Another important lesson was about the “kindness of strangers”. All my fellow classmates were willing to help the cack-handed, in much the same way as they might have offered help to the maimed. Nobody laughed at me, nobody sighed with exasperation when I asked, yet again, for help, and they all said my book, small though it was, was a good effort for a first time. I did not believe them, because the other first-timers’ books were far superior to mine, but it was generous of them to offer such positive feedback.
I realised also that I live almost entirely in my head. When I’m not writing, I’m reading; my relaxation consists of doing the code cracker, crosswords and learning to conquer cryptic crosswords. I resolved then to do more with my hands. There must be some benefit to the brain from using hand-eye co-ordination. Evidently this function is taken care of by the cerebellum, which is responsible for co-ordination and motor control. I am sure my cerebellum would be grateful for more regular workouts.
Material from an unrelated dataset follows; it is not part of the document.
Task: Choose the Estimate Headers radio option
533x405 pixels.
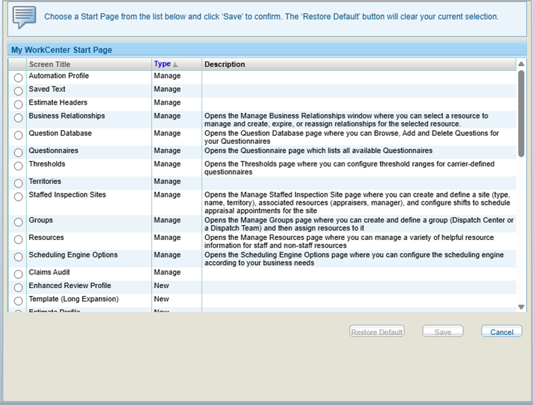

On further reflection it seems I am not the only writer who has developed a need – or is it an urge? – to get out of my mind. Kevin Ireland has taken to painting in oils. His self-portrait in a straw hat is wonderful. Rosemary McLeod has an interest in handcrafts; a writer friend spends some time during her week working with felt, another does pastel abstracts and yet another has taken up dancing. Where once we went to the gym to keep our bodies fit after hours sitting at the computer, now we are keeping our brains fit by using our hands and feet.
I don’t know if I will try bookbinding again. I would like to conquer it, but I got the CES brochure the other day, and there is a class advertised as “Working with Collage & Mixed Media”. Now how hard can that be? I’ll know by the middle of March.